--- Start TEXT PROVIDED ---

Polish-American pianist and academic (born 1949)

Emanuel "Manny" Ax (born June 8, 1949) is a Polish-American classical pianist. He is known for his chamber music collaborations with cellist Yo-Yo Ma and violinists Isaac Stern and Young Uck Kim, as well as his piano recitals and performances with major orchestras in the world.

Starting at age 12, Ax studied piano under Mieczysław Munz of the Juilliard School. He won honorable mention at the VIII International Chopin Piano Competition in 1970, third place at the Vianna da Motta International Music Competition in 1971, seventh place at the Queen Elisabeth Competition in 1972, and first prize in the Arthur Rubinstein International Piano Master Competition in 1974.

Ax has been a faculty member at the Juilliard School since 1990.

==Early life==
Ax was born into the Polish-Jewish family of Joachim and Hellen Ax in Lviv, Ukraine, formerly part of the Soviet Union. Both parents were Nazi concentration camp survivors. Ax began to study piano at the age of six; his father was his first piano teacher. When he was seven, the family moved to Warsaw, Poland, where he studied piano at the State Music School on Miodowa Street. Two years later, Ax's family moved to Winnipeg, Manitoba, Canada, where he continued to study music, including as a member of The Junior Musical Club of Winnipeg. In 1961, when Ax was 12 years old, the family moved to New York City, and Ax continued his piano studies under Mieczysław Munz of the Juilliard School until 1976, when Munz left New York to teach in Japan. In 1970, Ax received his B.A. in French at Columbia University and became an American citizen. The same year, he won honorable mention at the VIII International Chopin Piano Competition in Warsaw. In 1971, he won third place at the Vianna da Motta International Music Competition. In 1972, he placed 7th at the Queen Elisabeth Competition in Brussels. He caught the public eye when he won the Arthur Rubinstein International Piano Master Competition in 1974, where he was personally congratulated by renowned pianist Arthur Rubinstein, who was a judge for the competition. The New York Times reported on Ax's win in 1974 and said that in addition to a prize of $5,000, Ax "will receive the Artur Rubenstein Gold Medal engagements with the Israel Philharmonic and the BBC Orchestra, a recording contract with RCA and an artist‐management contract with Hurok Artists."

--- End TEXT PROVIDED ---
--- Start RECORD EXTRACTS ---

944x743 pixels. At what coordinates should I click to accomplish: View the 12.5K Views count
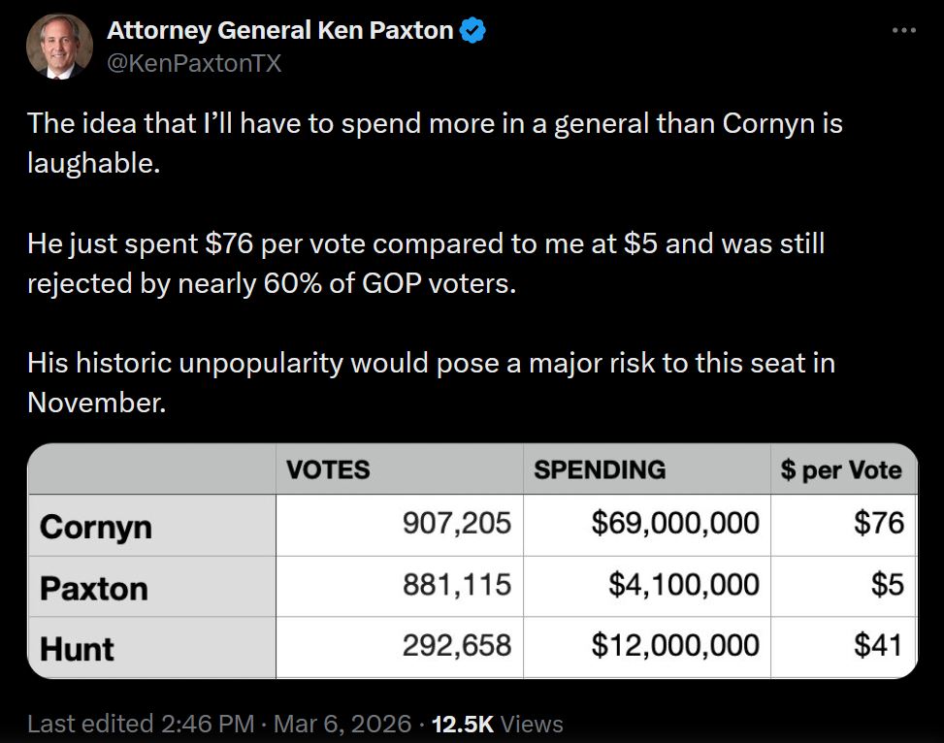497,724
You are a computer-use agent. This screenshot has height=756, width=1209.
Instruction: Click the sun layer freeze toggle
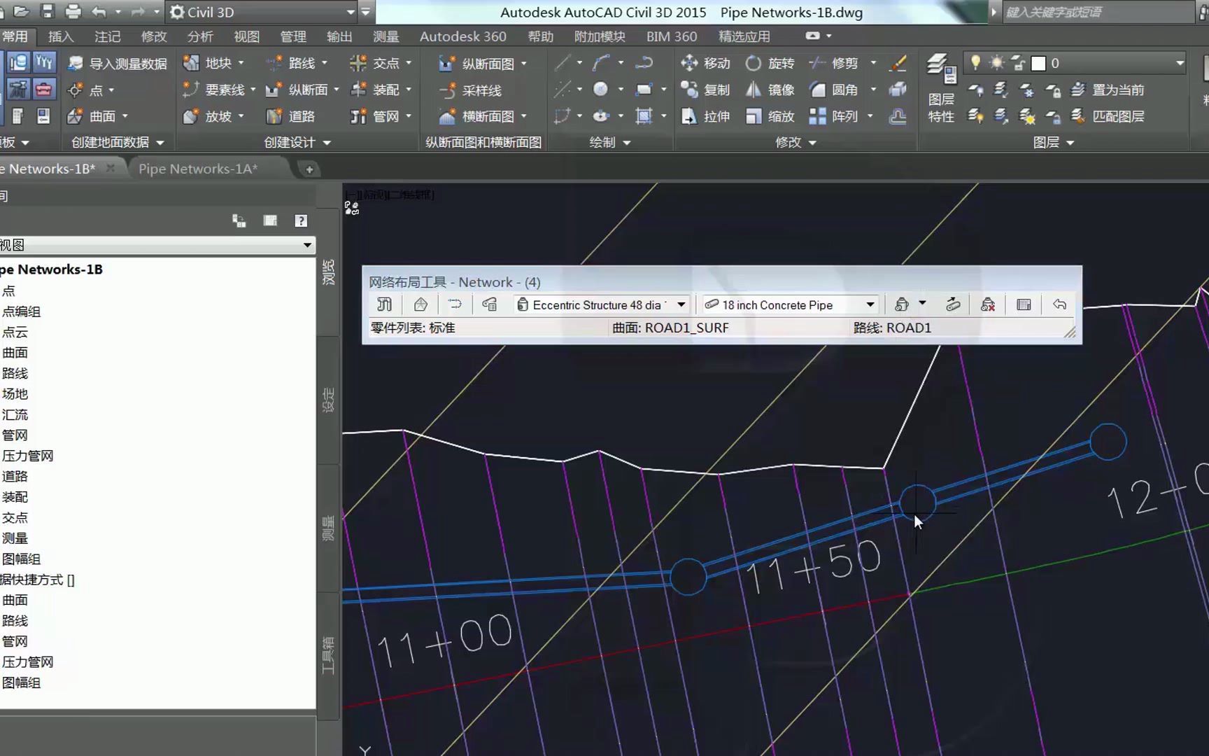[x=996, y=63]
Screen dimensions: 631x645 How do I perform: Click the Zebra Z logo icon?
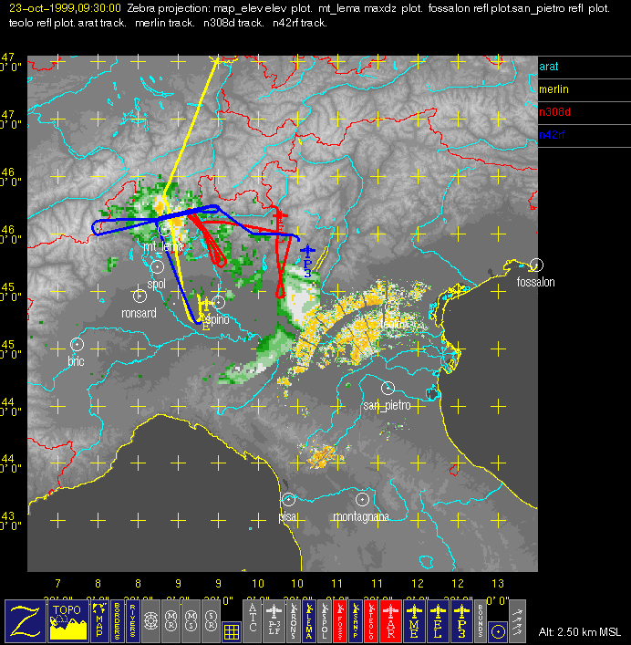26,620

--- End RECORD EXTRACTS ---

- PROMPT A
Translate this sentence from the Emanuel Ax biography into Spanish: "Ax has been a faculty member at the Juilliard School since 1990."
- PROMPT B
Duplicate the passage of the Emanuel Ax biography that starts at the words "Starting at age" and ends after "Competition in 1974.".
- PROMPT C
Go on with the Emanuel Ax biography, picking up after its final sentence.

- EXPECTED OUTPUT A
Ax es miembro del profesorado de la Escuela Juilliard desde 1990.

- EXPECTED OUTPUT B
Starting at age 12, Ax studied piano under Mieczysław Munz of the Juilliard School. He won honorable mention at the VIII International Chopin Piano Competition in 1970, third place at the Vianna da Motta International Music Competition in 1971, seventh place at the Queen Elisabeth Competition in 1972, and first prize in the Arthur Rubinstein International Piano Master Competition in 1974.

- EXPECTED OUTPUT C
In 1975, Ax was named recipient of the Michaels Award of Young Concert Artists, and in 1979, he was named recipient of the Avery Fisher Prize.

==Views==
Recalling his competition years, Ax said "You tend to forget how really awful the tension was. Here you were, No. 19, trying to play something better than No. 18. Ridiculous." For Ax, saying which pianist is better is only a subjective judgment at the highest levels, "can anyone really go to piano recital and say Horowitz is better than Rubinstein? The most I can say is that Rubinstein speaks to me with greater voice than this one or that one." Though he admits that competitions are a necessary means toward success for pianists, Ax hopes to never "sit on a jury and eliminate people".

When speaking about performance repertoire, Ax said that one should not perform at a concert with pieces they have only learned recently: "People think pianists are lazy because they play the same works again and again, but it's not that. It's being afraid of something you haven't done in public before. A conductor can do what he does very well whether his hands are cold or his baton is trembling. He can still get what he wants. But if I'm afraid, things will suffer. Physical and mental coordination must be perfect."

==Performing career==
Ax has been the main duo recital partner of cellist Yo-Yo Ma since August 3, 1973, when the pair performed its first public recital at the Marlboro Music School and Festival. They have recorded much of the cello/piano repertoire together. Ax also played quartets briefly with Ma and violinists Isaac Stern and Jaime Laredo. Before the quartet disbanded in 2001 due to the death of Stern, they recorded works for Sony by Brahms, Fauré, Beethoven, Schumann and Mozart. Ax is also a featured guest artist in a documentary film about the Toronto Symphony Orchestra and Peter Oundjian, Five Days in September; the Rebirth of an Orchestra.

In 1997, Ax was the music director of the Ojai Music Festival alongside the conductor Daniel Harding.

He holds honorary doctorates of music from Yale University (awarded in May 2007), Skidmore College, New England Conservatory of Music, and Columbia University. He is a recipient of Yale University's Sanford Medal.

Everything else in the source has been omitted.